Binding free-energy landscapes and residue-specific contacts on MMP-9, as well as representative binding modes and pathway of Gd@C₈₂(OH)₂₂ on MMP-9. (A) Binding free-energy surface for fullerenol C₈₂(OH)₂₂ on MMP-9 shows a nonspecific binding mode (Left), and almost all surface residues of MMP-9 contribute to contact with C₈₂(OH)₂₂ (Right). (B) Metallofullerenol Gd@C₈₂(OH)₂₂ interacts with MMP-9 along a specified binding mode (Left) and contacts with only a specific set of residues near the ligand-specificity S1′ loop and SC loop (Right).

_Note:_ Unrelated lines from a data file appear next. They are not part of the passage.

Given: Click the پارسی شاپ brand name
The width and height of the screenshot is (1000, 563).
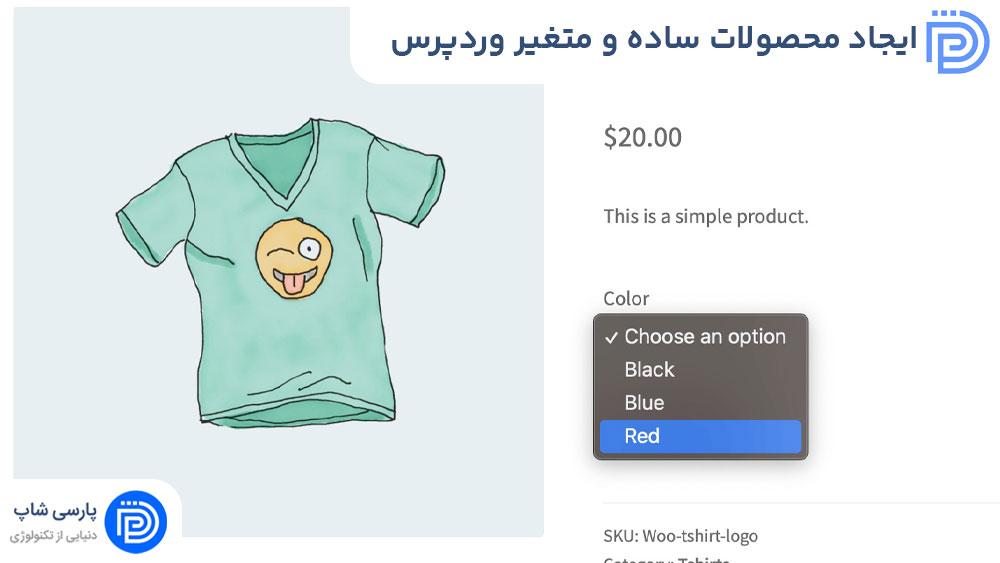Looking at the screenshot, I should [x=55, y=510].
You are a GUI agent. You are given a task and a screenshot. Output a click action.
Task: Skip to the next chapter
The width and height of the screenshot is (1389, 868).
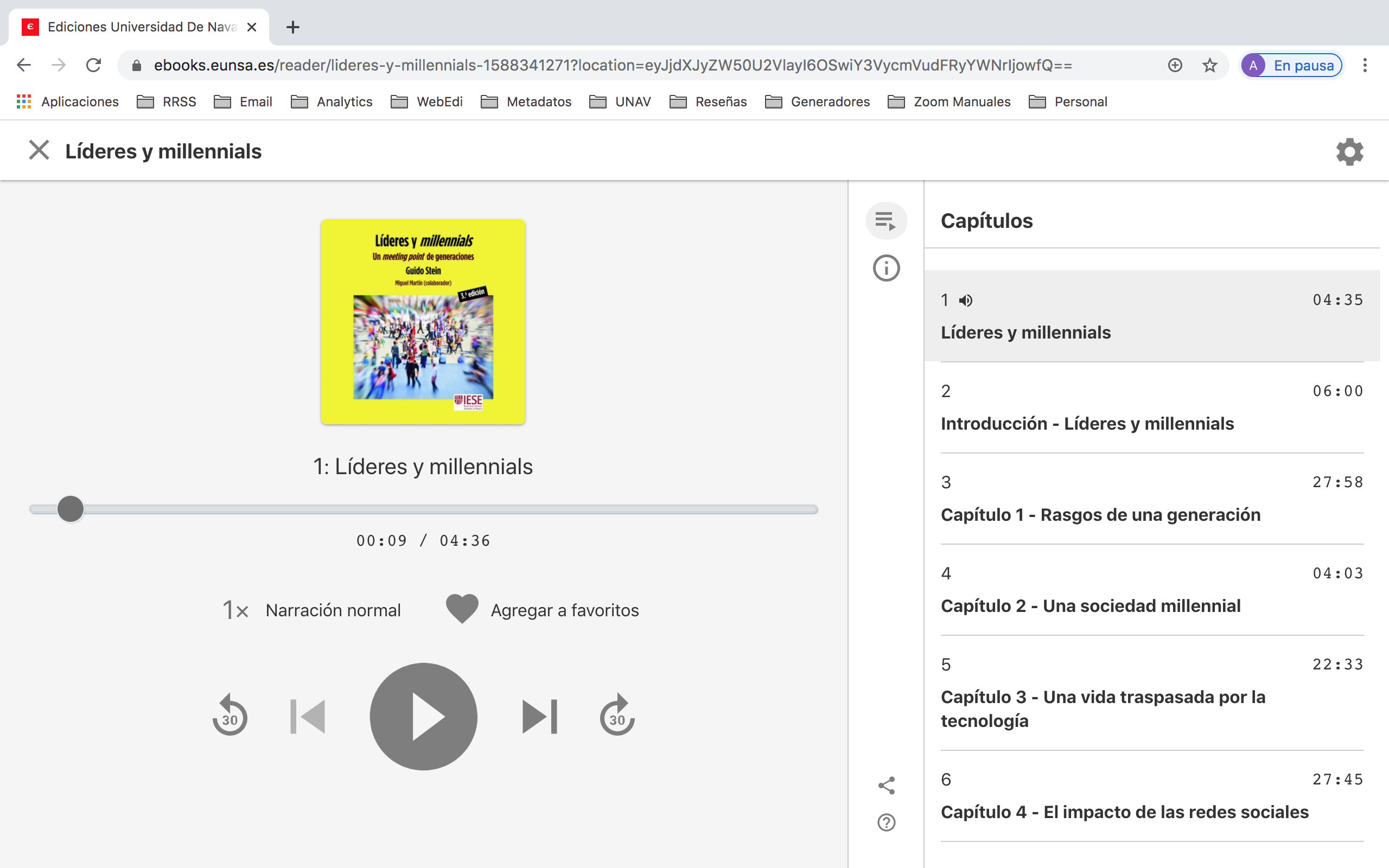pos(539,717)
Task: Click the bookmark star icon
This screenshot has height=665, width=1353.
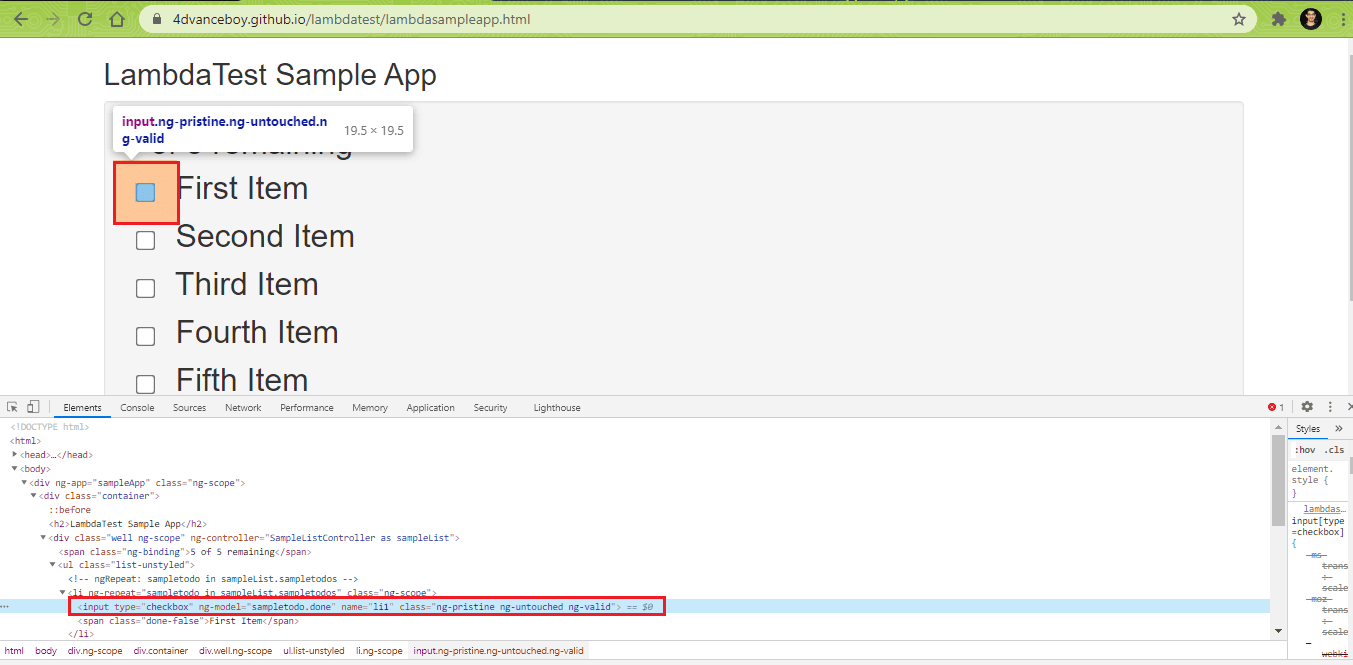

A residue was assigned to be in a contact when any atom in the residue was within 5.0 Å of any atom of Gd@C₈₂(OH)₂₂ [or C₈₂(OH)₂₂]. The site participation is presented by the total number of frames of each residue in contact normalized by all frames and trajectories. (C, Left) Representative binding mode (a solid ball) showing that Gd@C₈₂(OH)₂₂ binds between the S1′ ligand-specificity loop (green ribbon) and the SC loop (purple ribbon), leading to the ligand binding groove. An alternative mode with a gray ball is shown that Gd@C₈₂(OH)₂₂ can bind at the back entrance of the S1′ cavity leading into the active site (ball and stick for active sites and orange ball for the catalytic Zn²⁺). (Right) Possible binding pathway: depending on major driving forces and duration time (only the first 100 ns is shown), the binding dynamics is characterized with three different phases. Phase I: a diffusion-controlled nonspecific electrostatic interaction; phase II: a transient nonspecific hydrophobic interaction; and phase III: a specific hydrophobic and hydrogen-bonded stable binding.